New discovery challenges everything we thought about Earth's twin
A recent study led by geoscientist Fabio Capitanio of Monash University in Australia, has revealed that the 'continents' of Venus, known as tesserae, might have been formed through processes similar to those that created Earth's earliest continents billions of years ago. This discovery challenges existing theories about planetary evolution. "We did not expect Venus, with its scorching 460°C surface temperature and lack of plate tectonics, to possess such complex geological features," said Capitanio.
Venus's tesserae show tectonic features
Unlike Earth, Venus does not have tectonic plates, a characteristic believed to significantly contribute to the differences between the two planets. However, the oldest parts of Venus's surface, the tesserae, display tectonic features. The formation of these features has been a mystery until now. Capitanio and his team used data from NASA's Magellan spacecraft that mapped the surface of Venus in detail between 1989 and 1994.
Study focused on Ishtar Terra, Venus's largest plateau
The research team concentrated on a tesserae region known as the Ishtar Terra, Venus's largest plateau. Using computer simulations and data from the Magellan spacecraft, they investigated how this region formed billions of years ago when the Solar System was still in its infancy. The findings suggest that the tesserae may have formed like Earth's cratons - regions where rock is older, denser, and stronger.
Tesserae's formation process mirrors Earth's cratons
The study indicates that the tesserae's formation process mirrors that of Earth's cratons, which are believed to have surged upwards from within Earth's molten interior and hardened into the planetary crust. "The features we found on Venus are strikingly similar to Earth's early continents," Capitanio explains. This discovery implies that Earth and Venus diverged along their separate crustal journeys after the process of craton formation but before the development of plate tectonics.
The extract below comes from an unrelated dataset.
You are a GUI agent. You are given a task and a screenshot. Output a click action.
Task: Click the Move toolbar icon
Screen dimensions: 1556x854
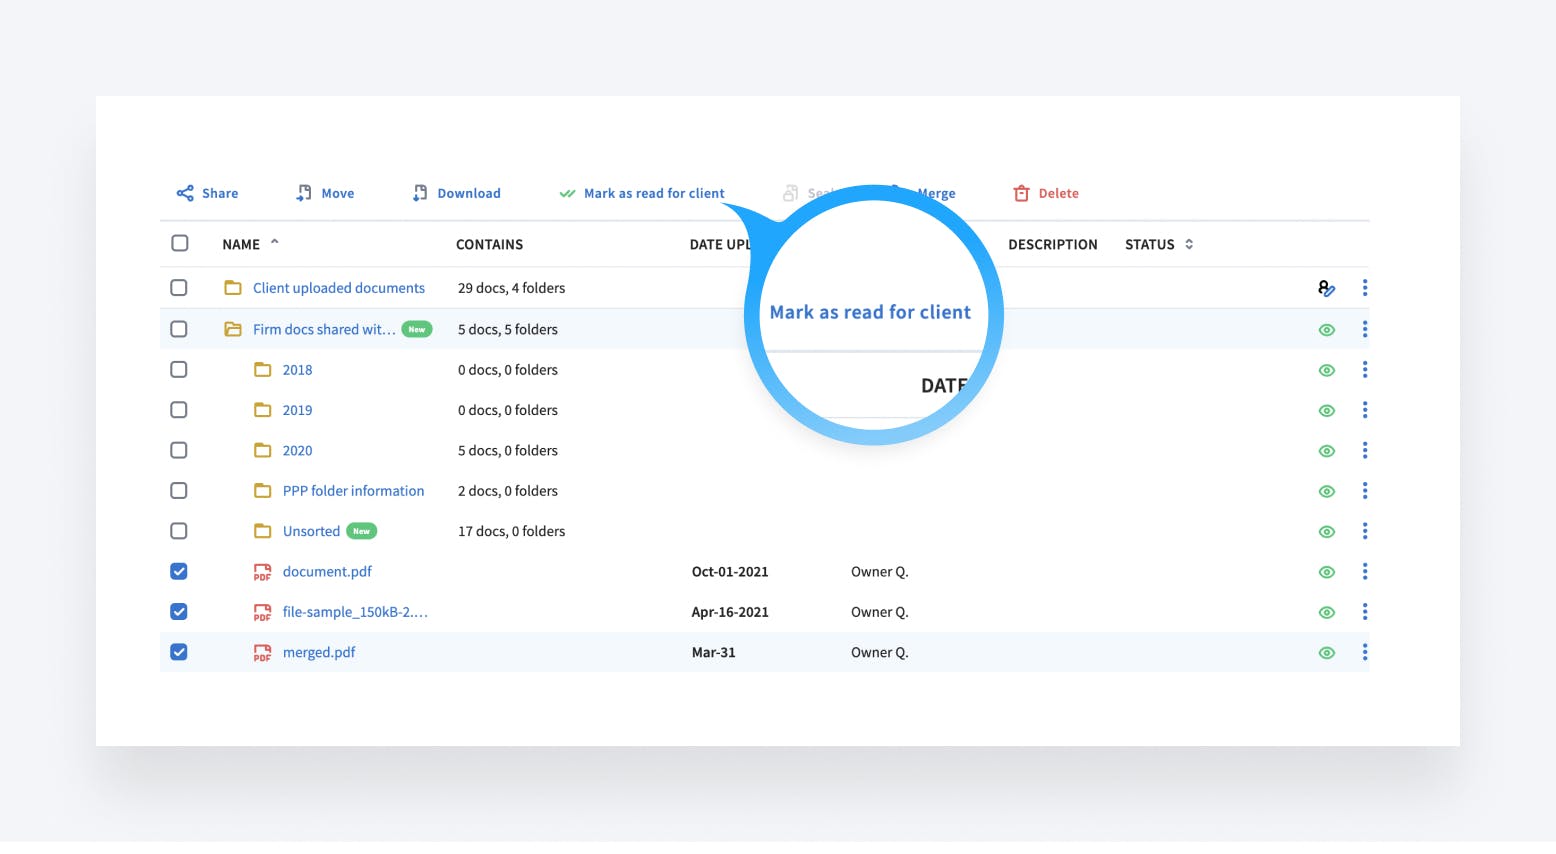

Discovery could provide insights into habitability on rocky planets
The timing of this divergence could offer crucial insights into how habitability is established and maintained on rocky planets like Earth. "By studying similar features on Venus, we hope to unlock the secrets of Earth's early history," Capitanio says. The research also suggests that Venus may have transitioned from limited tectonic movement early in its history to the stagnant lid model that exists today.
Computer modeling reveals Venus's geological transition
The team's computer modeling, combined with data from the Magellan spacecraft, demonstrated how plateaus could form through a process where planet's surface thins and melts due to its low strength. This causes elevated areas as molten rock rises, leading to cooling and formation of high plains surrounded by folded belts over time. Capitanio concluded by highlighting future missions to Venus like DAVINCI+, VERITAS, and EnVision that aim to provide further insights into Venus's geological history and its connection to Earth.